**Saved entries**
▼▼▼

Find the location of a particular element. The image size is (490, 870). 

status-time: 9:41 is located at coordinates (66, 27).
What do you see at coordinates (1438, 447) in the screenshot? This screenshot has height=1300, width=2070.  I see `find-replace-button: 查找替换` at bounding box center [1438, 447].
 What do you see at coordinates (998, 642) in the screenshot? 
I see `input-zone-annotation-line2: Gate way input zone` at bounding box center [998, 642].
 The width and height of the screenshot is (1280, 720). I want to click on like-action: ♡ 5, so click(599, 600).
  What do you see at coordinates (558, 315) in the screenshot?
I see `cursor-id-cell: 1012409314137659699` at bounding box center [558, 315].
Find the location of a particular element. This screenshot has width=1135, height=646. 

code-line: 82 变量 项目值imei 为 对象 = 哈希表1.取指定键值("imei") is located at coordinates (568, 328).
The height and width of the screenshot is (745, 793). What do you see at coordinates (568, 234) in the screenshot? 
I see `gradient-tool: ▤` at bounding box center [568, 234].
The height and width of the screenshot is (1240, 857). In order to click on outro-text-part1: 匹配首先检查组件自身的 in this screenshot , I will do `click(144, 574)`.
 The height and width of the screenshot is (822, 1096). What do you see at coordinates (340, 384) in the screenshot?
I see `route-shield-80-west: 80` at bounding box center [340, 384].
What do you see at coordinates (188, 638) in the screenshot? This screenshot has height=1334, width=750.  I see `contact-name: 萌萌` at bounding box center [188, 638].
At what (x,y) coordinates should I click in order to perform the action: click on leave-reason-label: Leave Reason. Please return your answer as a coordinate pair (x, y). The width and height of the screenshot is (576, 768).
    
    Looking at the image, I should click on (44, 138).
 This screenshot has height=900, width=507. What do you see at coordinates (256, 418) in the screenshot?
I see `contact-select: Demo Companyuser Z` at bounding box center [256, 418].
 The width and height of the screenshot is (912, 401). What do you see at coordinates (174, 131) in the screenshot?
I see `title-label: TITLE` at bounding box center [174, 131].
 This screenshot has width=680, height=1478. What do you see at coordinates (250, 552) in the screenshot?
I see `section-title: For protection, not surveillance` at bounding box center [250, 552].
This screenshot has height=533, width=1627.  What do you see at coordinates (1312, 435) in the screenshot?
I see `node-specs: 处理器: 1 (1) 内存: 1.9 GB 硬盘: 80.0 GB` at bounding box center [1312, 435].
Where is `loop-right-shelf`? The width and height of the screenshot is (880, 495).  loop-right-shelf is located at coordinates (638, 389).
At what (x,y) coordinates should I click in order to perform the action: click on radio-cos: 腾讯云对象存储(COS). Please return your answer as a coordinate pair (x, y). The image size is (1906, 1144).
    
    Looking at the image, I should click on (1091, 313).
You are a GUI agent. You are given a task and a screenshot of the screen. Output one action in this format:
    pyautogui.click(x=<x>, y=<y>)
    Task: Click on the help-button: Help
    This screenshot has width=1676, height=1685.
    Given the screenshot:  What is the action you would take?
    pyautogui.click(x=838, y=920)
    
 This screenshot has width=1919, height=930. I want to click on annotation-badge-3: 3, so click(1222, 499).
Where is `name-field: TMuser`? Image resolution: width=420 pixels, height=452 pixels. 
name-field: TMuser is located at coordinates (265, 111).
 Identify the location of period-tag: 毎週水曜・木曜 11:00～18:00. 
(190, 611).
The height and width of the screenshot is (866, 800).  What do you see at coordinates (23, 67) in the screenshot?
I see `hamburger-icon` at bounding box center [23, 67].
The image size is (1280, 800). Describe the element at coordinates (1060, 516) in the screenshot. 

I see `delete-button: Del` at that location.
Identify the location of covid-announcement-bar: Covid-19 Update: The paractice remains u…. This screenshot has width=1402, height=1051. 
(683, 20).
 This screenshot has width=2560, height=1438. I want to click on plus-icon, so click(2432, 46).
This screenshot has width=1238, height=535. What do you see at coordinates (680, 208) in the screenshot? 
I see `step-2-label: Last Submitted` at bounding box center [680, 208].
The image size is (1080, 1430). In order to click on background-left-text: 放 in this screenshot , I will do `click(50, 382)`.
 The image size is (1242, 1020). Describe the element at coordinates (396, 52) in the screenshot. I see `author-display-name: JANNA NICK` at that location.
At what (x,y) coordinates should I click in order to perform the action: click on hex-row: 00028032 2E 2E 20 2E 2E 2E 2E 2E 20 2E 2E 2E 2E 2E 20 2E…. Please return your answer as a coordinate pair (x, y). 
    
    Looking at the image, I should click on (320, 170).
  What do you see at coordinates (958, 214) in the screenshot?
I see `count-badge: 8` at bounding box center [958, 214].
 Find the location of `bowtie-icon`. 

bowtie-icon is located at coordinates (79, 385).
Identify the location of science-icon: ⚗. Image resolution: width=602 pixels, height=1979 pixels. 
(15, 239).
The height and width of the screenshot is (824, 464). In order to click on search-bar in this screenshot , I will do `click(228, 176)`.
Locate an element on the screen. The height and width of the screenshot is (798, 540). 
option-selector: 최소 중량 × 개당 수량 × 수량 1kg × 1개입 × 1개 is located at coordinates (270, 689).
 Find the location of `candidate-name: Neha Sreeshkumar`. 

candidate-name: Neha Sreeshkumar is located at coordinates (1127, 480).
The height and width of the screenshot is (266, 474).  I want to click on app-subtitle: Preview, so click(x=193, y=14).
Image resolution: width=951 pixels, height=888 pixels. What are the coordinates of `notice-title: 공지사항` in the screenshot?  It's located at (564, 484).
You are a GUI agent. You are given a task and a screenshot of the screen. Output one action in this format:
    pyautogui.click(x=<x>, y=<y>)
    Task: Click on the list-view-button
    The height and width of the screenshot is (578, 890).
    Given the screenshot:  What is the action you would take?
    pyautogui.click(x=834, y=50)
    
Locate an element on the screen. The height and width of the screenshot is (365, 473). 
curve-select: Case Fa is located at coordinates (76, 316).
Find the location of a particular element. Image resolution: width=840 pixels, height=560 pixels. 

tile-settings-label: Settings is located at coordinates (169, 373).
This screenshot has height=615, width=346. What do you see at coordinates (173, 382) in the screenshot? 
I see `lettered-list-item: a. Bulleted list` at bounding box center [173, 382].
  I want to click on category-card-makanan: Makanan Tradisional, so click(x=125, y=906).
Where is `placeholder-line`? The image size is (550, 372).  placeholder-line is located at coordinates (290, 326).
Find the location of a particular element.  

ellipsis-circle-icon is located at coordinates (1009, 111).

▲▲▲

**Task directions**
Copy the listing above word for word, with every line in its original order.

**Solution for this task**
Find the location of a particular element. The image size is (490, 870). 

status-time: 9:41 is located at coordinates (66, 27).
What do you see at coordinates (1438, 447) in the screenshot? This screenshot has height=1300, width=2070.  I see `find-replace-button: 查找替换` at bounding box center [1438, 447].
 What do you see at coordinates (998, 642) in the screenshot? 
I see `input-zone-annotation-line2: Gate way input zone` at bounding box center [998, 642].
 The width and height of the screenshot is (1280, 720). I want to click on like-action: ♡ 5, so click(599, 600).
  What do you see at coordinates (558, 315) in the screenshot?
I see `cursor-id-cell: 1012409314137659699` at bounding box center [558, 315].
Find the location of a particular element. This screenshot has width=1135, height=646. 

code-line: 82 变量 项目值imei 为 对象 = 哈希表1.取指定键值("imei") is located at coordinates (568, 328).
The height and width of the screenshot is (745, 793). What do you see at coordinates (568, 234) in the screenshot? 
I see `gradient-tool: ▤` at bounding box center [568, 234].
The height and width of the screenshot is (1240, 857). In order to click on outro-text-part1: 匹配首先检查组件自身的 in this screenshot , I will do `click(144, 574)`.
 The height and width of the screenshot is (822, 1096). What do you see at coordinates (340, 384) in the screenshot?
I see `route-shield-80-west: 80` at bounding box center [340, 384].
What do you see at coordinates (188, 638) in the screenshot? This screenshot has height=1334, width=750.  I see `contact-name: 萌萌` at bounding box center [188, 638].
At what (x,y) coordinates should I click in order to perform the action: click on leave-reason-label: Leave Reason. Please return your answer as a coordinate pair (x, y). The width and height of the screenshot is (576, 768).
    
    Looking at the image, I should click on (44, 138).
 This screenshot has height=900, width=507. What do you see at coordinates (256, 418) in the screenshot?
I see `contact-select: Demo Companyuser Z` at bounding box center [256, 418].
 The width and height of the screenshot is (912, 401). What do you see at coordinates (174, 131) in the screenshot?
I see `title-label: TITLE` at bounding box center [174, 131].
 This screenshot has width=680, height=1478. What do you see at coordinates (250, 552) in the screenshot?
I see `section-title: For protection, not surveillance` at bounding box center [250, 552].
This screenshot has height=533, width=1627.  What do you see at coordinates (1312, 435) in the screenshot?
I see `node-specs: 处理器: 1 (1) 内存: 1.9 GB 硬盘: 80.0 GB` at bounding box center [1312, 435].
Where is `loop-right-shelf`? The width and height of the screenshot is (880, 495).  loop-right-shelf is located at coordinates (638, 389).
At what (x,y) coordinates should I click in order to perform the action: click on radio-cos: 腾讯云对象存储(COS). Please return your answer as a coordinate pair (x, y). The image size is (1906, 1144).
    
    Looking at the image, I should click on (1091, 313).
You are a GUI agent. You are given a task and a screenshot of the screen. Output one action in this format:
    pyautogui.click(x=<x>, y=<y>)
    Task: Click on the help-button: Help
    This screenshot has width=1676, height=1685.
    Given the screenshot:  What is the action you would take?
    pyautogui.click(x=838, y=920)
    
 This screenshot has width=1919, height=930. I want to click on annotation-badge-3: 3, so click(1222, 499).
Where is `name-field: TMuser`? Image resolution: width=420 pixels, height=452 pixels. 
name-field: TMuser is located at coordinates (265, 111).
 Identify the location of period-tag: 毎週水曜・木曜 11:00～18:00. 
(190, 611).
The height and width of the screenshot is (866, 800).  What do you see at coordinates (23, 67) in the screenshot?
I see `hamburger-icon` at bounding box center [23, 67].
The image size is (1280, 800). Describe the element at coordinates (1060, 516) in the screenshot. 

I see `delete-button: Del` at that location.
Identify the location of covid-announcement-bar: Covid-19 Update: The paractice remains u…. This screenshot has width=1402, height=1051. 
(683, 20).
 This screenshot has width=2560, height=1438. I want to click on plus-icon, so click(2432, 46).
This screenshot has width=1238, height=535. What do you see at coordinates (680, 208) in the screenshot? 
I see `step-2-label: Last Submitted` at bounding box center [680, 208].
The image size is (1080, 1430). In order to click on background-left-text: 放 in this screenshot , I will do `click(50, 382)`.
 The image size is (1242, 1020). Describe the element at coordinates (396, 52) in the screenshot. I see `author-display-name: JANNA NICK` at that location.
At what (x,y) coordinates should I click in order to perform the action: click on hex-row: 00028032 2E 2E 20 2E 2E 2E 2E 2E 20 2E 2E 2E 2E 2E 20 2E…. Please return your answer as a coordinate pair (x, y). 
    
    Looking at the image, I should click on (320, 170).
  What do you see at coordinates (958, 214) in the screenshot?
I see `count-badge: 8` at bounding box center [958, 214].
 Find the location of `bowtie-icon`. 

bowtie-icon is located at coordinates (79, 385).
Identify the location of science-icon: ⚗. Image resolution: width=602 pixels, height=1979 pixels. 
(15, 239).
The height and width of the screenshot is (824, 464). In order to click on search-bar in this screenshot , I will do `click(228, 176)`.
Locate an element on the screen. The height and width of the screenshot is (798, 540). 
option-selector: 최소 중량 × 개당 수량 × 수량 1kg × 1개입 × 1개 is located at coordinates (270, 689).
 Find the location of `candidate-name: Neha Sreeshkumar`. 

candidate-name: Neha Sreeshkumar is located at coordinates (1127, 480).
The height and width of the screenshot is (266, 474).  I want to click on app-subtitle: Preview, so click(x=193, y=14).
Image resolution: width=951 pixels, height=888 pixels. What are the coordinates of `notice-title: 공지사항` in the screenshot?  It's located at (564, 484).
You are a GUI agent. You are given a task and a screenshot of the screen. Output one action in this format:
    pyautogui.click(x=<x>, y=<y>)
    Task: Click on the list-view-button
    The height and width of the screenshot is (578, 890).
    Given the screenshot:  What is the action you would take?
    pyautogui.click(x=834, y=50)
    
Locate an element on the screen. The height and width of the screenshot is (365, 473). 
curve-select: Case Fa is located at coordinates (76, 316).
Find the location of a particular element. Image resolution: width=840 pixels, height=560 pixels. 

tile-settings-label: Settings is located at coordinates (169, 373).
This screenshot has height=615, width=346. What do you see at coordinates (173, 382) in the screenshot? 
I see `lettered-list-item: a. Bulleted list` at bounding box center [173, 382].
  I want to click on category-card-makanan: Makanan Tradisional, so click(x=125, y=906).
Where is `placeholder-line`? The image size is (550, 372).  placeholder-line is located at coordinates (290, 326).
Find the location of a particular element.  

ellipsis-circle-icon is located at coordinates (1009, 111).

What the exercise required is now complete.